Son muchas las víctimas de la violencia en Colombia y muy poca la capacidad de memoria de los ciudadanos. Contra ello se desarrollan actualmente dos propuestas que con ayuda de piedras y palmas denuncia la impunidad y exigen justicia.
Octubre 2008
Sobre la palma de cera de Juan Carlos Narváez dice: "no sé quiénes son más infames, si los que nos secuestran o los que nos olvidan” y sobre la de Álvaro Quintero, otro de los once diputados muertos en cautiverio el 18 de junio de 2007: “un abrazo inmenso a los que aún se acuerden de mi”. Estas frases hicieron parte de la última prueba de supervivencia del grupo y en la ceremonia realizada el pasado 17 de Junio del 2008, pasaron a ser las marcas de cada una de las palmas donadas en su honor.

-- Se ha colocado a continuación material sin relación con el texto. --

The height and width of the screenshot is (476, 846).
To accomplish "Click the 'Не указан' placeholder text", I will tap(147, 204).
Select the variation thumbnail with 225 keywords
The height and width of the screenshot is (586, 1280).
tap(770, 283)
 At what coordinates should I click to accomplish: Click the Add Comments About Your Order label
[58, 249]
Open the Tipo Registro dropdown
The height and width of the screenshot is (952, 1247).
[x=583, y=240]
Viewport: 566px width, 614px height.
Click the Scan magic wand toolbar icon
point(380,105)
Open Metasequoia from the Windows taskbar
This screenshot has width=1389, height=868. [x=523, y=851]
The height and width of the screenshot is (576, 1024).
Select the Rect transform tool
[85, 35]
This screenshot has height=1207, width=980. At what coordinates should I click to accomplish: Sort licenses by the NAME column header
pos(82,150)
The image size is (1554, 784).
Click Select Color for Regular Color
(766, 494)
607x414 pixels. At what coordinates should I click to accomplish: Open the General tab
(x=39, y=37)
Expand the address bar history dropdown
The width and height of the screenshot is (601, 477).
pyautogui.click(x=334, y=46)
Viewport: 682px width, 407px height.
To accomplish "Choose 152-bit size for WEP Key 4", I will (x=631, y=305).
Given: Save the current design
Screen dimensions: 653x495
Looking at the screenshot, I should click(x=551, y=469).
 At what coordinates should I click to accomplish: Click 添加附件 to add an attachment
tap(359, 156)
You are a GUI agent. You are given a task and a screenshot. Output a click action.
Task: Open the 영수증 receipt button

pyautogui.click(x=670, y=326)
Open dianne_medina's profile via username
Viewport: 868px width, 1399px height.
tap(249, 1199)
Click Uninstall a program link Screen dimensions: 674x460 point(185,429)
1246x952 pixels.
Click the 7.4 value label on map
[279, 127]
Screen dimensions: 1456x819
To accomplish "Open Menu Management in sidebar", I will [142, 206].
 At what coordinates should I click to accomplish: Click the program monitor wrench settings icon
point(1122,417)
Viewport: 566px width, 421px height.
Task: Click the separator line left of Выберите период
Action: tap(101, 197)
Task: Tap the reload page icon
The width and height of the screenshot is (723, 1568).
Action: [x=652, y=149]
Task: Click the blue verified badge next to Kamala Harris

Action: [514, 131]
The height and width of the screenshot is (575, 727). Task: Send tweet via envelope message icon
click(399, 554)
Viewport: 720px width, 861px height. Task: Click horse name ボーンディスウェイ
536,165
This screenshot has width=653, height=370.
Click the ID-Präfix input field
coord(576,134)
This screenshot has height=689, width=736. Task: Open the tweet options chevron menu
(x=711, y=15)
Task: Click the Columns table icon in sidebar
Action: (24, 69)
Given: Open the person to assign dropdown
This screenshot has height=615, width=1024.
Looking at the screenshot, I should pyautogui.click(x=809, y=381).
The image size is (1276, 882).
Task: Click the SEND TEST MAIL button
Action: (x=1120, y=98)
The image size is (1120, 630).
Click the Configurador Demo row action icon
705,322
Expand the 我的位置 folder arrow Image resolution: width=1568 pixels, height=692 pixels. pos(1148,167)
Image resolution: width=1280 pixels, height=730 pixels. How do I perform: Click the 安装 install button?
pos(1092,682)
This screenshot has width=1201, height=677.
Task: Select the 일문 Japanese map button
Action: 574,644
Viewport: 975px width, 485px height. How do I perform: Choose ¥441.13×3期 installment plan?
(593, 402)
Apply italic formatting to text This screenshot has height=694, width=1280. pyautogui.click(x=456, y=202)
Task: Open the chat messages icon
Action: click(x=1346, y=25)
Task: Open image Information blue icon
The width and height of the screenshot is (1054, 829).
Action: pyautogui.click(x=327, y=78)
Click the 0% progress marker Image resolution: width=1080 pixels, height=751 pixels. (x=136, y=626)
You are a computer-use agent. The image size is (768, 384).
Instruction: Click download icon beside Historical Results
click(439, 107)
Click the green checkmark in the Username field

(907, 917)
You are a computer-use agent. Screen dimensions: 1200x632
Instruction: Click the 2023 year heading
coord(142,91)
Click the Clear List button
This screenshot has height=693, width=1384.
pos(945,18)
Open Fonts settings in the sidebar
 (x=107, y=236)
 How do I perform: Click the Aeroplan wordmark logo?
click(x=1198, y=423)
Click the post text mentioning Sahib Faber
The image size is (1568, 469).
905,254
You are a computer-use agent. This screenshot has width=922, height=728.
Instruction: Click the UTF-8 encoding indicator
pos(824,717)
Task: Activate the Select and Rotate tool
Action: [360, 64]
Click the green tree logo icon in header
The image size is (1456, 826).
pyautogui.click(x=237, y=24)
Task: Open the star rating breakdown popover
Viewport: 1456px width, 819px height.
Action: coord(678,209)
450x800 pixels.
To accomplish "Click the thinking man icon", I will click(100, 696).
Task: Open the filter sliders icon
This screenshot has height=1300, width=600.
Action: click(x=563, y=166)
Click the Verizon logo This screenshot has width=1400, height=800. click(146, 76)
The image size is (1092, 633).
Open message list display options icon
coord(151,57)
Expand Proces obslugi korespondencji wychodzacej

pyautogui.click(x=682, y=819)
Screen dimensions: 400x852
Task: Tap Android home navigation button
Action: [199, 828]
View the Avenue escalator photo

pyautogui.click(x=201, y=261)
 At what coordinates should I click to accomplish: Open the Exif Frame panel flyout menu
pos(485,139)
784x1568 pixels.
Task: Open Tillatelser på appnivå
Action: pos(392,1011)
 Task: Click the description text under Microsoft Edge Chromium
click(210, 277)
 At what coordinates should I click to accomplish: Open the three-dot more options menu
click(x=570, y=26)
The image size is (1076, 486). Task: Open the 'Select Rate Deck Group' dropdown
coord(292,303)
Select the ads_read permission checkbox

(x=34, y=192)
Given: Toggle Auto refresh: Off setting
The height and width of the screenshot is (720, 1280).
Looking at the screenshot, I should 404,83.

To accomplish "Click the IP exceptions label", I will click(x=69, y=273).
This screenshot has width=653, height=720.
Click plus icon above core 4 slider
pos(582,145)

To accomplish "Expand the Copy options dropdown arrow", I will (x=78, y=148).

La palma de cera que es reconocida como el árbol nacional colombiano, se escogió también como un símbolo de la violencia del país. Los once árboles fueron plantados en el parque de la Independencia, uno de los más tradicionales de la capital, construido en 1910 para celebrar el primer centenario de la independencia de Colombia. La donación estuvo a cargo del Jardín Botánico, y después de ser expuestas en la Plaza de Bolívar, con fotografías y cartas, fueron llevadas al parque ubicado en la zona centro de Bogotá. Según la alcaldía, el homenaje es una denuncia contra los desastres de la guerra y una muestra de solidaridad con los familiares del grupo secuestrado por las FARC, el 11 de abril del 2002 y asesinado en un fuego cruzado aún no esclarecido.
En el nor-occidente del país se desarrolla actualmente una iniciativa similar. En el departamento de Antioquia, en la Comunidad de Paz de San José de Apartadó se recogen fondos para construir un parque monumento, en honor de los casi doscientos de sus campesinos, víctimas de la violencia. Según sus líderes, el proyecto se basa en la idea que: “la memoria no es quedarse en el pasado ni en una comunidad de muertos, por el contrario la memoria es posibilidad de vida. En primer lugar porque recoge las acciones de vida de los que fueron asesinados y se vuelven contribución en la dinámica vitalizadora de la comunidad, en segundo lugar porque los asesinados no se encuentran muertos, se encuentran vivos en los avances de la misma comunidad, vivir en memoria no es vivir en el pasado, es asumir el pasado como una constancia histórica en la cual el terror y el horror no pueden volver a darse”.
Los osarios de cada uno de los antiguos habitantes delimitaran el parque y serán un nuevo espacio de encuentro y reflexión del sentido de la resistencia pacifica. Cada uno tendrá una biografía pequeña y guiará a una rotonda principal con tres cúpulas que tendrán fotografías y objetos personales de los fallecidos desde la creación de la comunidad, en el año 1997. En los caminos se colocarán biombos con documentos de otras resistencias en el mundo y reportes sobre la protección y la defensa de los derechos humanos. El parque será una forma de renovar los montículos de piedras pintadas de colores, que desde hace once años, se fueron apilando en el centro de la comunidad.
Estas dos iniciativas son en conclusión, un aporte a la construcción de paz del país. Lo anterior no quiere decir que se esté actualmente en un proceso real de paz o que se esté mas cerca de poner fin al conflicto armado. Sino, que como herramientas de memoria, son indispensables para la reconciliación nacional. Los familiares de la víctimas y todos aquellos que de una u otra forma han vivido los estragos de la violencia, merecen y necesitan justicia y reparación, no impunidad y olvido.